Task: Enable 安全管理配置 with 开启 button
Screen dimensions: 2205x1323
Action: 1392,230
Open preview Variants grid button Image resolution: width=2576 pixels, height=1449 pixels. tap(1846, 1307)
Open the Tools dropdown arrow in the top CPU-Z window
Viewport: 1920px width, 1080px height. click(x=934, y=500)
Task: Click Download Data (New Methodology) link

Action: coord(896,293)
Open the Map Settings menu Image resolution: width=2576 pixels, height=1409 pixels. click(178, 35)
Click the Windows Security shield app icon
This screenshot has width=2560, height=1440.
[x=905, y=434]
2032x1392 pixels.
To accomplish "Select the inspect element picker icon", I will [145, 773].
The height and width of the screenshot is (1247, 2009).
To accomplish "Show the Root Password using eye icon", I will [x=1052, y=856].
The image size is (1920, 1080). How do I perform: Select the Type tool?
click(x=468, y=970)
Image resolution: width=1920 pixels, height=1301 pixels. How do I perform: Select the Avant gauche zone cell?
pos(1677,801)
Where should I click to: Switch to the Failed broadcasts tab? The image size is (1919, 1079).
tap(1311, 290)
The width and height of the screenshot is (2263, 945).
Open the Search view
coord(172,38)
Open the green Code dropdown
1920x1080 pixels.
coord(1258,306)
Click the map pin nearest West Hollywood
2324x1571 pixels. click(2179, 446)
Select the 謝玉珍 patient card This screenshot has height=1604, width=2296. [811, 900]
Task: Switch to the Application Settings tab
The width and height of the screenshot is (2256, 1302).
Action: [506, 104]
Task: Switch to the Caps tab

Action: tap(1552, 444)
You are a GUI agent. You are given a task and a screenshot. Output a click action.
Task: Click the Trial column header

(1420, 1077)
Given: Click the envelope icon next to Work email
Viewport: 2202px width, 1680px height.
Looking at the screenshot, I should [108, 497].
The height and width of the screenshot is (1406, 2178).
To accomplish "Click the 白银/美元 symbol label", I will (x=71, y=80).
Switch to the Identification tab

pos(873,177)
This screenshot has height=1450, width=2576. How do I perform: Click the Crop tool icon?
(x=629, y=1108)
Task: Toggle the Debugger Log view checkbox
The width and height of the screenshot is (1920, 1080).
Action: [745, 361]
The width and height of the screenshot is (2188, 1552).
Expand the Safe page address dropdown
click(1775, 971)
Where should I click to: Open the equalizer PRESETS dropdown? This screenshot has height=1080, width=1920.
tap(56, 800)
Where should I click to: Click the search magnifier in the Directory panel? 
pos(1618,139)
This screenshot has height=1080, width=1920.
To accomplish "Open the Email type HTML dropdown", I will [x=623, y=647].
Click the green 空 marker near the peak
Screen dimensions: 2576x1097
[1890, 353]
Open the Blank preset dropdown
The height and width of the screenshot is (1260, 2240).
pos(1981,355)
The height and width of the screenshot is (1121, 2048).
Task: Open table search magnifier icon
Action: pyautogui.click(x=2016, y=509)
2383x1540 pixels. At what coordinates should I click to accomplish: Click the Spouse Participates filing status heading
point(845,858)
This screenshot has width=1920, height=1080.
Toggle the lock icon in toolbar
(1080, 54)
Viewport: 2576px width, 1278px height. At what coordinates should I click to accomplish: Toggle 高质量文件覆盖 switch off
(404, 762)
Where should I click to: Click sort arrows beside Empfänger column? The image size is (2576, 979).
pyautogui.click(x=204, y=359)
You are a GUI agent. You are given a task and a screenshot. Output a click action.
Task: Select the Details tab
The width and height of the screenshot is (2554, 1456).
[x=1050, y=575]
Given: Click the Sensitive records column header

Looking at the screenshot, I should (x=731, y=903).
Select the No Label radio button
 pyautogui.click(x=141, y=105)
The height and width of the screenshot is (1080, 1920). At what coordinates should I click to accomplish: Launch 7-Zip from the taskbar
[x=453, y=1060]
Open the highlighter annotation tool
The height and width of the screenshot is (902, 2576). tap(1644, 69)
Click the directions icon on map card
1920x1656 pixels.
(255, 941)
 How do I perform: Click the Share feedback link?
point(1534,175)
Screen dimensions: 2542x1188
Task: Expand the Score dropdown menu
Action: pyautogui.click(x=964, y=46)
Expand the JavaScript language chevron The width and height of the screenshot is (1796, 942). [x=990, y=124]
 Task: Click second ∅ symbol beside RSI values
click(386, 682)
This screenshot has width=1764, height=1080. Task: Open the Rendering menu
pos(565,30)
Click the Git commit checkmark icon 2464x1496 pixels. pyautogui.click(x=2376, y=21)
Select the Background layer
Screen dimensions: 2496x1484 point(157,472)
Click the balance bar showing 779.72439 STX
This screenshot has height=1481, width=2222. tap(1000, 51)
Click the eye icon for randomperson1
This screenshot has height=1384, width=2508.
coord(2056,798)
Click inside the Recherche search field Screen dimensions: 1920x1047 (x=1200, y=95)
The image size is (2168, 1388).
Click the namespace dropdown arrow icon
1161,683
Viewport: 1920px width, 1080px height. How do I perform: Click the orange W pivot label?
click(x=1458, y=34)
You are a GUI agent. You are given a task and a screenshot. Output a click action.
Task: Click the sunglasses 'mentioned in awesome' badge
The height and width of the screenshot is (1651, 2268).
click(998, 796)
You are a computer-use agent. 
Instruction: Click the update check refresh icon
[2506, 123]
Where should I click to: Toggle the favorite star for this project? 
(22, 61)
☆ ☆ ☆
Work instructions:
Line count for "Settings": count the lines in the records above that contain this word, and write only the number.

Worked solution:
2